* _YOUR GOAL_
Reproduce the lines below, replacing "screenshot" with "screen capture" throughout and leaving everything else unchanged. Omit the pictures from your output.

— START OF ENTRIES SUPPLIED —

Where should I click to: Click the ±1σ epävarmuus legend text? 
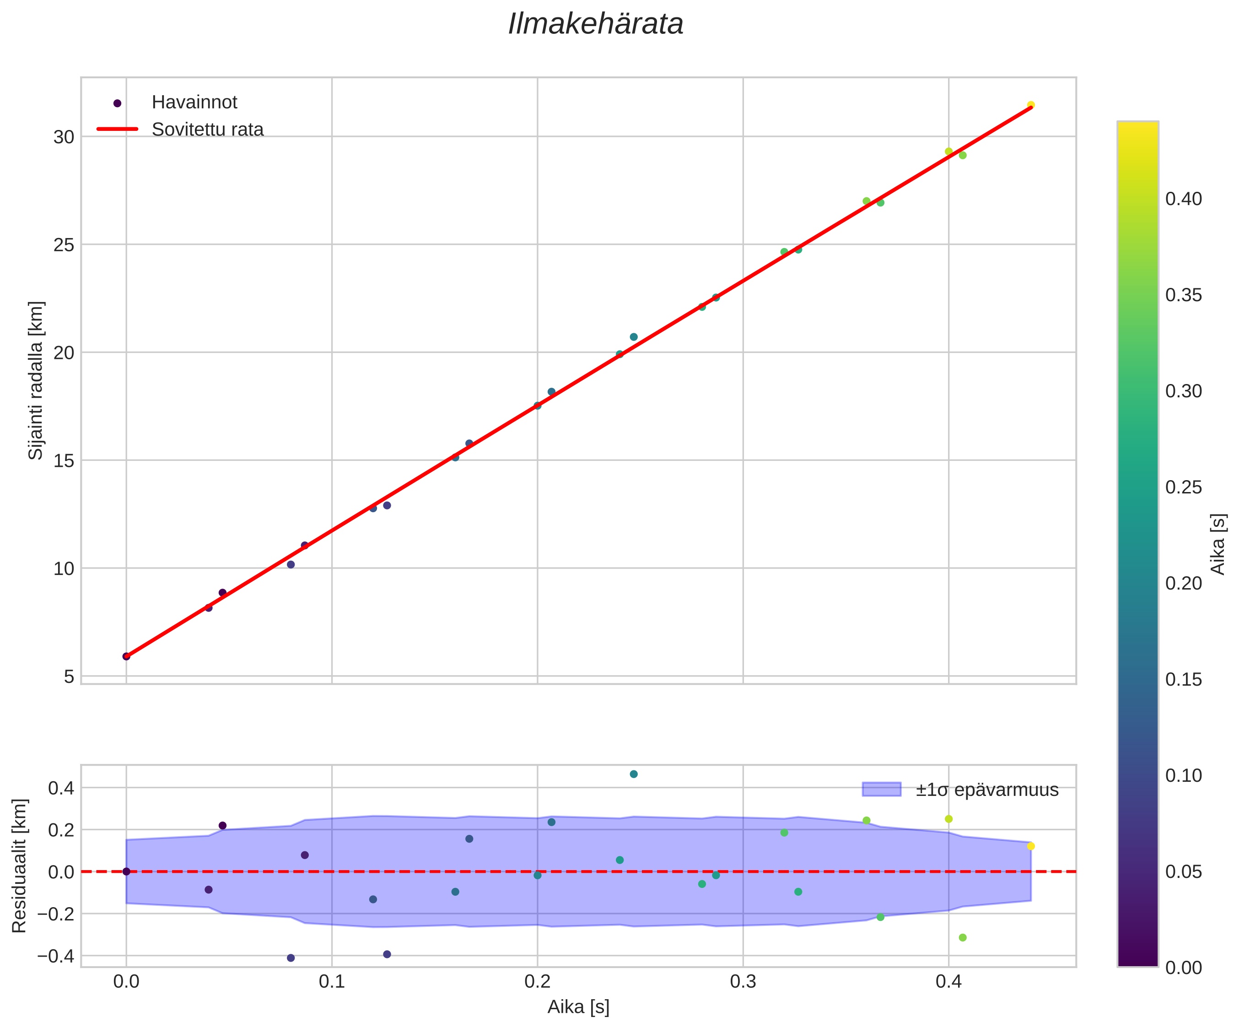tap(987, 790)
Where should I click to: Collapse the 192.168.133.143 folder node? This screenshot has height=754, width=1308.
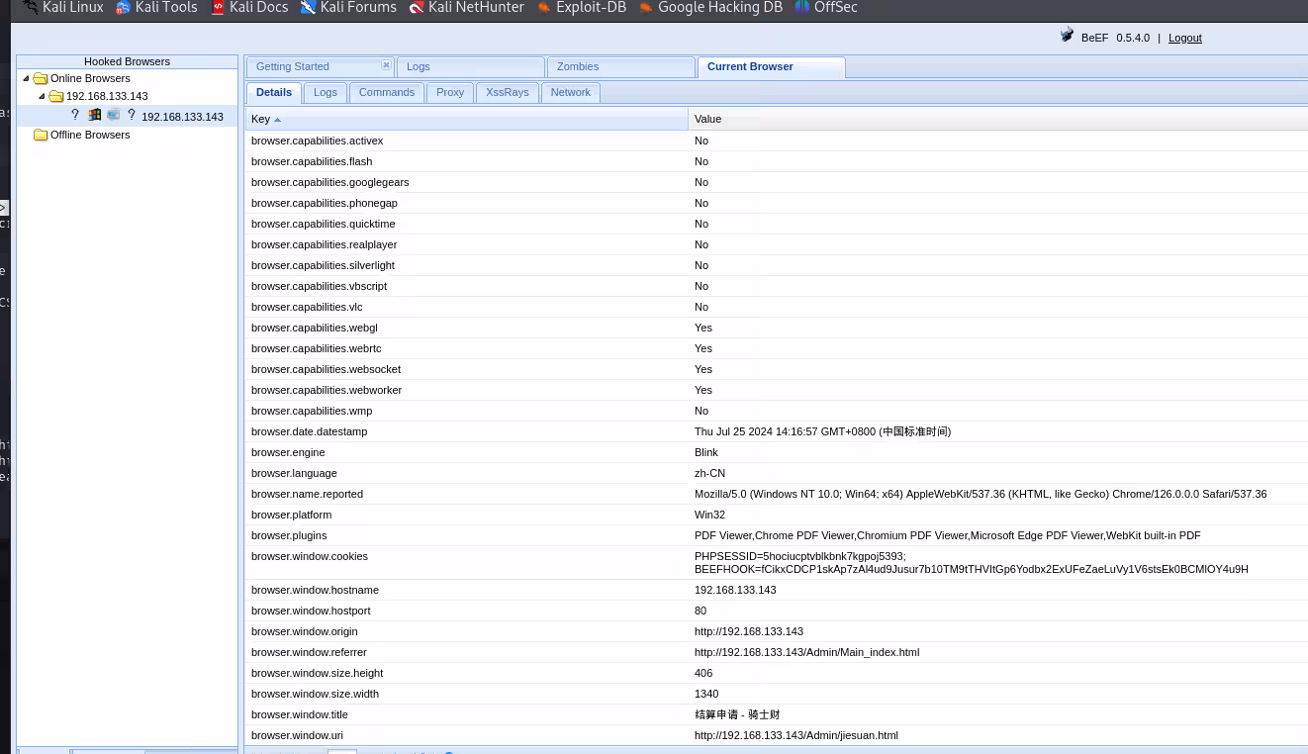(x=42, y=96)
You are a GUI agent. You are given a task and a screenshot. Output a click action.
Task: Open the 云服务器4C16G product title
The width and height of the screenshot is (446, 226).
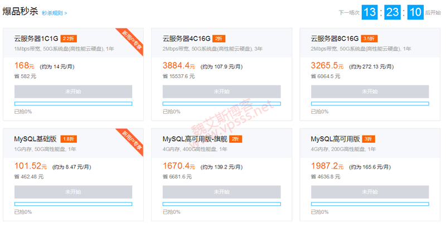186,39
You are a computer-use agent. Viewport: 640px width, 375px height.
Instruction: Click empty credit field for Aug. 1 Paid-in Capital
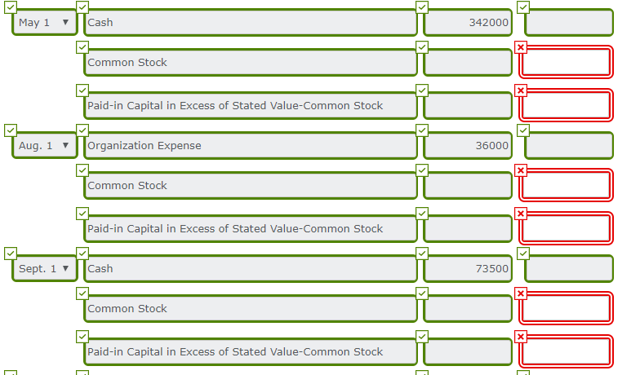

— END OF ENTRIES SUPPLIED —

* _FULL ANSWER_
Where should I click to: Click the ±1σ epävarmuus legend text? 
tap(987, 790)
Where should I click to: Collapse the 192.168.133.143 folder node? This screen capture has height=754, width=1308.
(x=42, y=96)
You are a GUI agent. You are given a task and a screen capture. Output a click action.
Task: Open the 云服务器4C16G product title
The width and height of the screen capture is (446, 226).
186,39
You are a computer-use agent. Viewport: 640px width, 375px height.
Instruction: Click empty credit field for Aug. 1 Paid-in Capital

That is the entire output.